What's the deal with those Eagles uniforms today? New uniforms or is it a special occasion?


----------



## Jestr40 (Jul 23, 2007)

cjever19 said:


> What's the deal with those Eagles uniforms today? New uniforms or is it a special occasion?


Those are the new uni's, Eagles are going to were them for the rest of the season!

Just kidding those awful things are part of the 75th aniversary, Pittsburg wore one last week!

GO PADS!!!


----------



## cjever19 (Jun 2, 2007)

Thanks Jester

They are pretty awful. 

Go Chargers!


----------



## Ronder (Jul 9, 2007)

NFL 'throw back" week for the Eagles...

I love this NFL 'throw back'!


----------



## tonyd79 (Jul 24, 2006)

They are called throw backs because as soon as possible, the players throw them back at the equipment manager.


----------



## braven (Apr 9, 2007)

They wear them so all the lemming fans can rush out and purchase their special jerseys. Kinda like why Nascar uses all those "special" paint schemes. Nothing like a new paint scheme to drive die cast model sales.


----------



## cjever19 (Jun 2, 2007)

tonyd79 said:


> They are called throw backs because as soon as possible, the players throw them back at the equipment manager.


 :thats:


----------



## BreezeCJ (Jan 8, 2007)

cjever19 said:


> What's the deal with those Eagles uniforms today? New uniforms or is it a special occasion?


In 1933 we were known as the Frankford Yellowjackets. The uniforms were made to match the colors of the Swedish flag, as this region was first settled by Swedes. The Philadelphia city flag shares these colors.


----------



## cjever19 (Jun 2, 2007)

BreezeCJ said:


> In 1933 we were known as the Frankford Yellowjackets. The uniforms were made to match the colors of the Swedish flag, as this region was first settled by Swedes. The Philadelphia city flag shares these colors.


and there you have. thanks for the history lesson.:flag: it's amazing what you can learn on here.:up:


----------



## DarkAudit (Sep 10, 2007)

Chargers powder blues are still the best throwbacks in the NFL.

This year's Steelers team may be the best ever to wear that old uni combo... the 50s Steelers stunk


----------



## jimbo09 (Sep 26, 2006)

BreezeCJ said:


> In 1933 we were known as the Frankford Yellowjackets. The uniforms were made to match the colors of the Swedish flag, as this region was first settled by Swedes. The Philadelphia city flag shares these colors.
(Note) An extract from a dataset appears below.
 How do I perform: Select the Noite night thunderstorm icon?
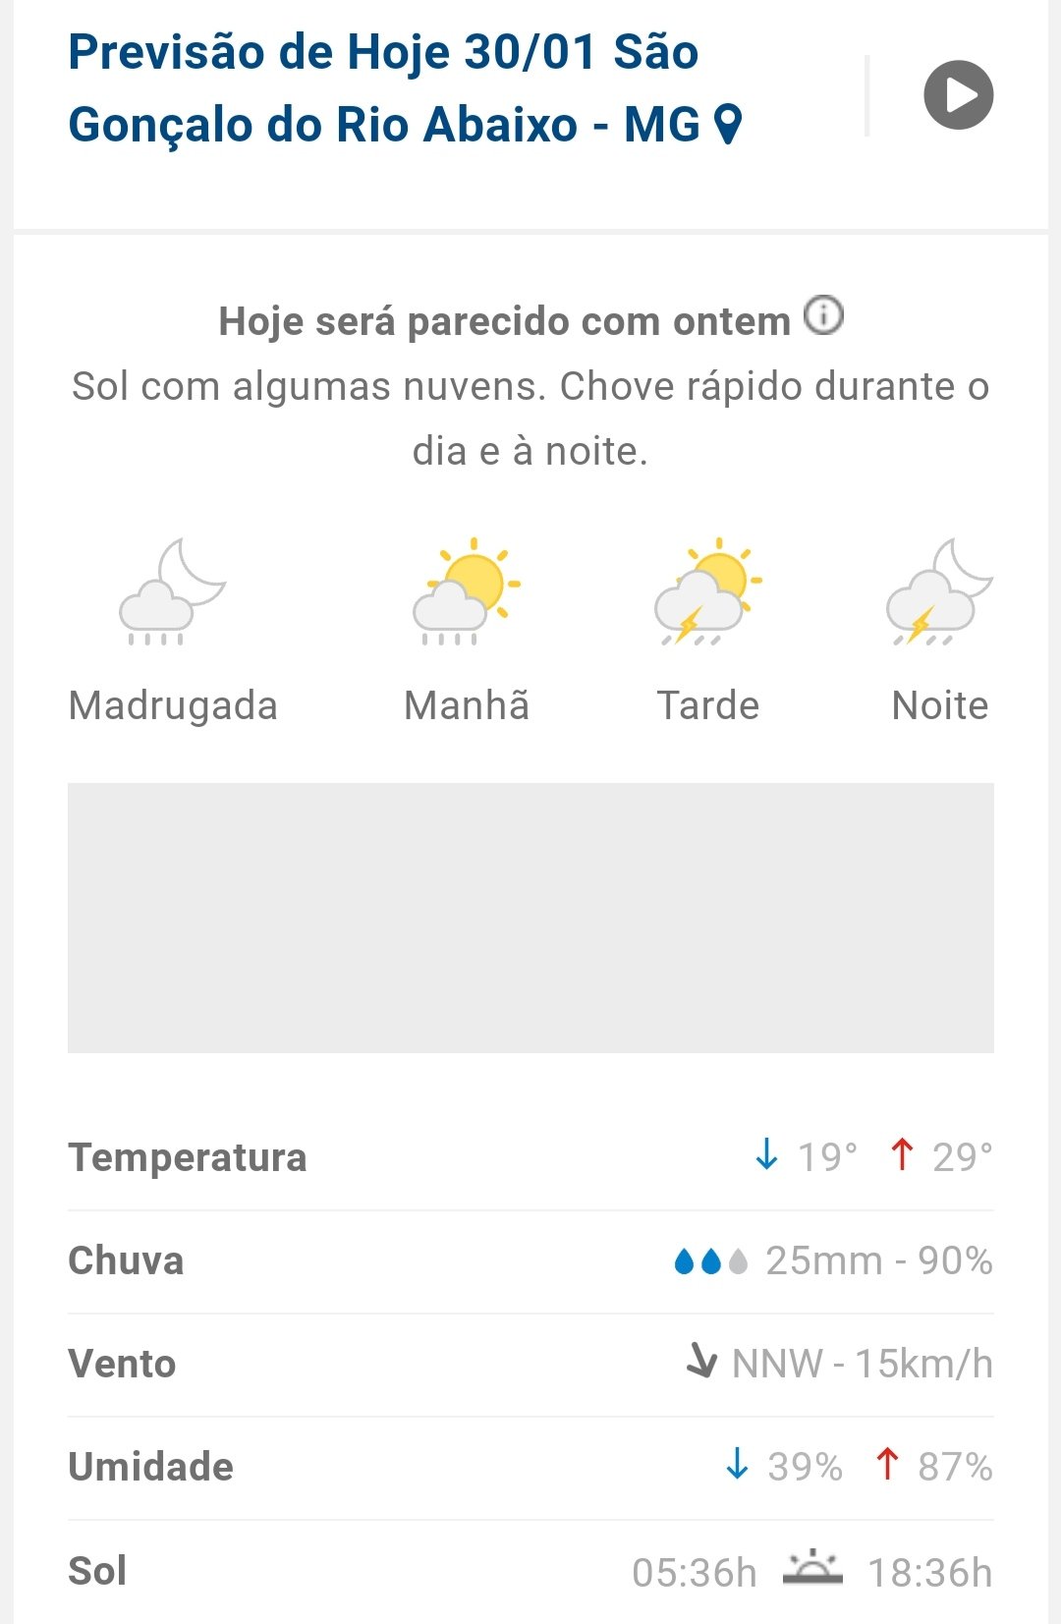tap(939, 591)
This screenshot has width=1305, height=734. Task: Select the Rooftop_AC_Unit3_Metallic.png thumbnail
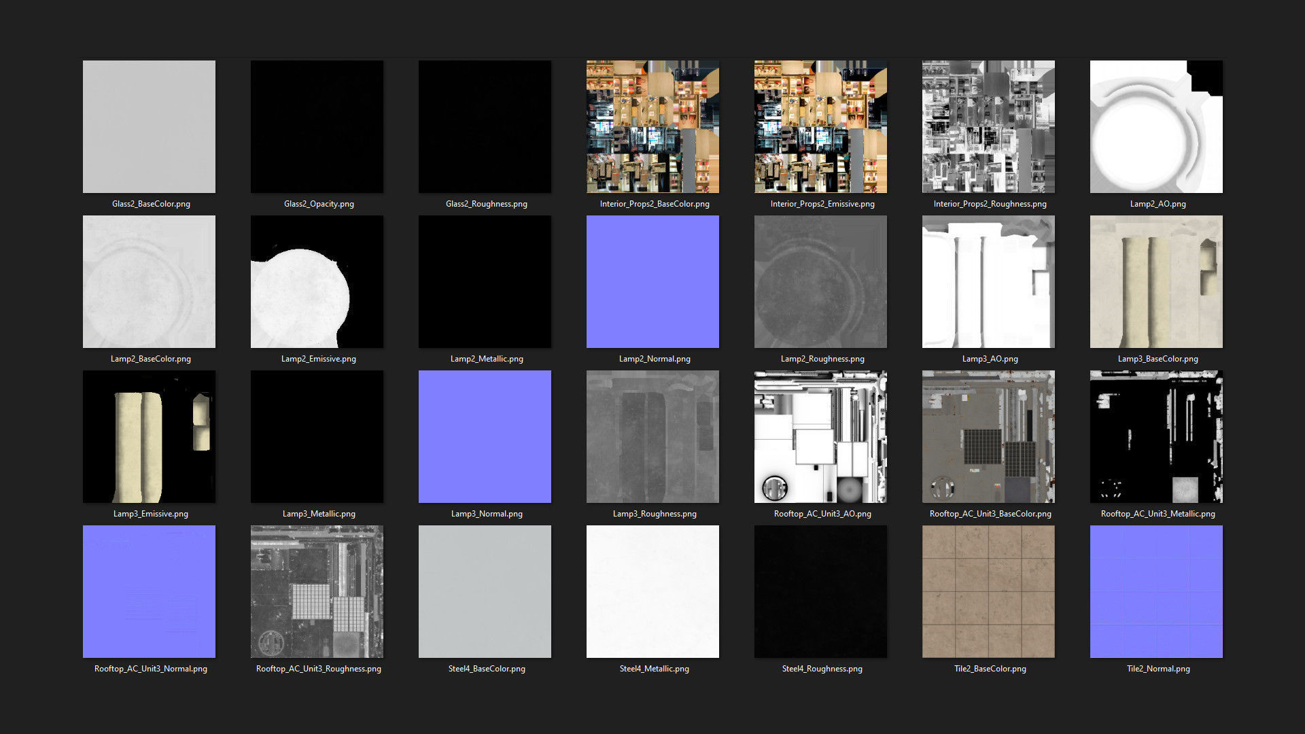[1156, 436]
I really liked Keith Olbermann's call on the highlights "the Eagles, wearing the uniforms of the 1972 Winnepeg Blue Bombers..."

I like the touch of adding the helmet and color scheme to the field, if only Fox had known, they could have changed the color on the screen to coordinate. 

I think last year one of the networks would actually change the helmets on their halftime and commercial scoreboard to the throwback if they knew in time (I remember seeing the old school Buffalo so often I thought they had changed back to the old unis)


----------



## Newshawk (Sep 3, 2004)

However, if the Iggles keep playing like they did last Sunday, perhaps they should wear those jerseys all year...


----------



## dbconsultant (Sep 13, 2005)

How about the Redskins new uniforms? They look like they should be working in one of those corndog booths at the fair!


----------



## Stewart Vernon (Jan 7, 2005)

When I first saw that throwback Washington helmet... I kept thinking it was an advert for Radio Shack!


----------



## Mavrick (Feb 1, 2006)

When I saw those uniforms that the Eagles were wearing it made me want to :barf:.

Those were some ugly uniforms.


----------



## Chihuahua (Sep 8, 2007)

HDMe said:


> When I first saw that throwback Washington helmet... I kept thinking it was an advert for Radio Shack!


The helmets they wore this past Sunday were the ones the Redskins used in 1970 and 1971.


----------



## purtman (Sep 19, 2006)

They should go the previous version. Those were great with Sonny Jurgensen wearing it.


----------



## wilbur_the_goose (Aug 16, 2006)

Chargers are the best throwbacks.

When I was a kid, I loved the bolts only because of their unis. I'm a life long Bills fan, an AFL rival of the bolts, but boy - they're nice.

Ron Mix, Ron Hadl, Lance Alworth. Great history.


----------



## cjever19 (Jun 2, 2007)

wilbur_the_goose said:


> Chargers are the best throwbacks.
> 
> When I was a kid, I loved the bolts only because of their unis. I'm a life long Bills fan, an AFL rival of the bolts, but boy - they're nice.
> 
> Ron Mix, Ron Hadl, Lance Alworth. Great history.


It is funny how kids (myself included) choose our loyalties. I like the Twins because I wished I had a twin brother.

Cheers!
:goodjob:


----------